How to use this tool

Type or paste your text into the box above. The counters update live with every keystroke. You will see the number of characters, the UTF-8 byte size of the text data block, the UTF-16 code unit count, and the number of lines. Use the Copy text button to grab your text again, or Clear to start over. Because everything happens in the browser, you can safely measure private notes, API payloads, or config snippets without sending them anywhere.

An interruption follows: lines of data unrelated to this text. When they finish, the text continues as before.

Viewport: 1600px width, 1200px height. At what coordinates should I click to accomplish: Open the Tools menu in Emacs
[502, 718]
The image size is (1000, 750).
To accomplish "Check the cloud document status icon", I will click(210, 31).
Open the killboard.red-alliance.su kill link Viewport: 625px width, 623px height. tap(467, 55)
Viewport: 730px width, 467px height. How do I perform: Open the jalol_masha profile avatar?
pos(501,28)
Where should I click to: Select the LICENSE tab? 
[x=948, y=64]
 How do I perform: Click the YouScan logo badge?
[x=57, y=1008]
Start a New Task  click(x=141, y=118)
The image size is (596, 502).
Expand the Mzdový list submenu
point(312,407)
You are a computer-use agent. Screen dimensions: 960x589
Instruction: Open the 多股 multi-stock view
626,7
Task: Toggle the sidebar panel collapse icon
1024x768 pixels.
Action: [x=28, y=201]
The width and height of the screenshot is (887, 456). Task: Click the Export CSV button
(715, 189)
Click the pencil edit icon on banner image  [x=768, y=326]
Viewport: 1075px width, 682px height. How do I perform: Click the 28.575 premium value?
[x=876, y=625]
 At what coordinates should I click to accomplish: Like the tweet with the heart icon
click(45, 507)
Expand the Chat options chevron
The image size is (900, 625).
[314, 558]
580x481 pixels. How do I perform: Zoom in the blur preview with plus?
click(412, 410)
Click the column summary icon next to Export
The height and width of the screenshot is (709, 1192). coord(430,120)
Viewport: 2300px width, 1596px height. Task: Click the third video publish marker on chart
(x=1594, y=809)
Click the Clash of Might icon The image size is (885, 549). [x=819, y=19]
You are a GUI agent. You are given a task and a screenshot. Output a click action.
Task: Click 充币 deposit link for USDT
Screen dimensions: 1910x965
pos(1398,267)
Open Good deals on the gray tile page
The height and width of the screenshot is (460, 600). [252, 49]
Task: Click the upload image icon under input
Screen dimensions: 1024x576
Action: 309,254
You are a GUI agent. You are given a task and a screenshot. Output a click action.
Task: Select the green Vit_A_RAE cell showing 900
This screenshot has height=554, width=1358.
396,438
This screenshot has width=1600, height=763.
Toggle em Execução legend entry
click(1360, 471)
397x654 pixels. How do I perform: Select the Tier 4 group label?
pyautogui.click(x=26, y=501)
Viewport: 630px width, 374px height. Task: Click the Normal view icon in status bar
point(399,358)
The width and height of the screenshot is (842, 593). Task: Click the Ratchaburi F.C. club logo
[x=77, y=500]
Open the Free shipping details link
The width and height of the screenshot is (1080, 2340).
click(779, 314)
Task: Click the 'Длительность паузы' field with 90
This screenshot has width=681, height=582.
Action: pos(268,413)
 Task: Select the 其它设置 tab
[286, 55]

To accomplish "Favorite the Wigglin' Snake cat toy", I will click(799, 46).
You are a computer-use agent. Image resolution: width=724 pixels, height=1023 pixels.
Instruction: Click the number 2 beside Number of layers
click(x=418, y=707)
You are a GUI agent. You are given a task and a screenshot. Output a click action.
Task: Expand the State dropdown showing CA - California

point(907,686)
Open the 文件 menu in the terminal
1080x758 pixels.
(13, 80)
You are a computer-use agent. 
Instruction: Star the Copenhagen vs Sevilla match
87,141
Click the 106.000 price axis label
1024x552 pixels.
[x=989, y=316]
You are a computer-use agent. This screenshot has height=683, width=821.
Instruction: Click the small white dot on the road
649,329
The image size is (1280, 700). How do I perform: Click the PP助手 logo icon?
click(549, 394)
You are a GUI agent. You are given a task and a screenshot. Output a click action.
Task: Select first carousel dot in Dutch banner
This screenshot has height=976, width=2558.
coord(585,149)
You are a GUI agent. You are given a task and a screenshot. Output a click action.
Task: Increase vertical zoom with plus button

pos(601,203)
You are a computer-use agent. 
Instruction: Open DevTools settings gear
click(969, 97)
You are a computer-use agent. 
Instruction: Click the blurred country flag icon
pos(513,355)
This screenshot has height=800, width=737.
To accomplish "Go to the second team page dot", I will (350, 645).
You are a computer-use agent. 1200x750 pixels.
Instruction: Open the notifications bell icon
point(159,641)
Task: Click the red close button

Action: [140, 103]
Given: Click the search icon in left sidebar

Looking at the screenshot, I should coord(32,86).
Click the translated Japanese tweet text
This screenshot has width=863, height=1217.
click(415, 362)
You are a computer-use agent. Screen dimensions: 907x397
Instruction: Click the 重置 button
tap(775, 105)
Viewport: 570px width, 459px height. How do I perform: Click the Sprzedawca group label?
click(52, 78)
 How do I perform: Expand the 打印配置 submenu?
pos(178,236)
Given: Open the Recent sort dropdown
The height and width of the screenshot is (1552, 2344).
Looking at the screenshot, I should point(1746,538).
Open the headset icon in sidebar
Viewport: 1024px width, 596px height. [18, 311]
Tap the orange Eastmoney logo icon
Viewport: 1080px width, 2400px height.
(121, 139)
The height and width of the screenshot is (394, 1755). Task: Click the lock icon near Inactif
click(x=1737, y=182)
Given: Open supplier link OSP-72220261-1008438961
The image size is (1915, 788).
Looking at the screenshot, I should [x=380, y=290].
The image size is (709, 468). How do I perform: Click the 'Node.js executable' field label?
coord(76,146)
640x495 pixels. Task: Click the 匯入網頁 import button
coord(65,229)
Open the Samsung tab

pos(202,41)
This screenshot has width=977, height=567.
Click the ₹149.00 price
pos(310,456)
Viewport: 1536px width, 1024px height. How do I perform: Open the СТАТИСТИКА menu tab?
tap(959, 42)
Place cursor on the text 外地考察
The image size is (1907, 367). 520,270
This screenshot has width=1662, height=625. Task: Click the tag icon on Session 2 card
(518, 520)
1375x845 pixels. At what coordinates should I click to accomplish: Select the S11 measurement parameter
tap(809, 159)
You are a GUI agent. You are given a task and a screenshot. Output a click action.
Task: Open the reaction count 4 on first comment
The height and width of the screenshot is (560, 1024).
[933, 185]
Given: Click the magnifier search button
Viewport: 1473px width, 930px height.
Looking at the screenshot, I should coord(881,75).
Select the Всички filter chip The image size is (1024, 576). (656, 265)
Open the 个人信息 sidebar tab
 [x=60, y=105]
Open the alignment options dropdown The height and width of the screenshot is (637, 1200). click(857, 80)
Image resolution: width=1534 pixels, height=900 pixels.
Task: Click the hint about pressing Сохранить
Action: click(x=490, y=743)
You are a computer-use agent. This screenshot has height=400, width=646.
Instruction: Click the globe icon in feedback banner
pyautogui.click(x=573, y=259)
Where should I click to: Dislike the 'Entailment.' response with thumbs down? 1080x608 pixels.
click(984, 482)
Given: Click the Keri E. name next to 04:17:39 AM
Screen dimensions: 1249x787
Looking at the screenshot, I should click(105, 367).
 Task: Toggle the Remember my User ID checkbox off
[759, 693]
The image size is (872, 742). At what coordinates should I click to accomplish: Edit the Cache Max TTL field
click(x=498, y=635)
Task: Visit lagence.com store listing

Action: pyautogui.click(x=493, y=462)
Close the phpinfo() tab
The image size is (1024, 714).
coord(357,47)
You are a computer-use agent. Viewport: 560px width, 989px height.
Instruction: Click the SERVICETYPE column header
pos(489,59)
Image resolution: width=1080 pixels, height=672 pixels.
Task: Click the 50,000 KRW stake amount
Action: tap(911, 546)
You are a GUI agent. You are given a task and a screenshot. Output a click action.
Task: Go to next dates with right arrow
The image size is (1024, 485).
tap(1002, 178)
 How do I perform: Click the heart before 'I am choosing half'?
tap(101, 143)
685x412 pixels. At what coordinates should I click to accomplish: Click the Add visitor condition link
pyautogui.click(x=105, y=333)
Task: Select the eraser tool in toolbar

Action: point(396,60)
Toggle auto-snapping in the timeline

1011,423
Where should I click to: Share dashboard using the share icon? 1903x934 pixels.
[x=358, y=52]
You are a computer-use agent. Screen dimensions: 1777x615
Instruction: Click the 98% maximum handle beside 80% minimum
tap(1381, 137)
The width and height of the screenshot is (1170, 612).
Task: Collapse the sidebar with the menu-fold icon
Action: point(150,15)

How byte size is calculated

bytes = new TextEncoder().encode(text).length

A character is not always one byte. UTF-8 is a variable-width encoding: the standard ASCII range (plain English letters, digits, and common punctuation) uses 1 byte each, but accented Latin letters use 2 bytes, most other scripts use 3 bytes, and characters like emoji use 4 bytes. The character count above reports Unicode code points, while the byte count is the real on-the-wire weight you get from TextEncoder, which is what a server, file, or database column actually stores. That gap between character count and byte count is the ascii vs utf8 weight difference.

A real example

Take the string café written as the five characters c, a, f, e, and a combining accent. That is 5 code points. In UTF-8 the four ASCII letters are 1 byte each and the combining accent is 2 bytes, so the byte size of the text is 6 bytes. Now compare the plain word cafe with no accent: 4 characters and 4 bytes. The accent adds a character and two bytes, which is exactly why measuring byte size matters when a field has a strict limit like 255 bytes.

Common questions

Why is the byte count higher than the character count?

UTF-8 stores many characters in more than one byte. Accented letters take 2 bytes, symbols and many scripts take 3, and emoji take 4. Plain ASCII text is the only case where bytes equal characters.

What is the difference between characters and UTF-16 code units?

The character count here is Unicode code points. UTF-16 code units are how JavaScript strings measure length with .length, where characters outside the basic range (like emoji) count as two units. The two values differ whenever your text contains such characters.

Does this tool send my text anywhere?

No. The counting uses the browser TextEncoder API and runs fully client-side. Your text never leaves the page, so it is safe for private or sensitive content.

Which byte size should I use for a database limit?

Use the UTF-8 byte count. Most databases and APIs size text limits in bytes, not characters, so the UTF-8 figure is the number that must stay under your limit.

Why track text data block size at all?

Byte size affects API payload limits, SMS segment counts, storage costs, and column constraints. Knowing the real UTF-8 weight prevents truncation errors that a character count alone would hide.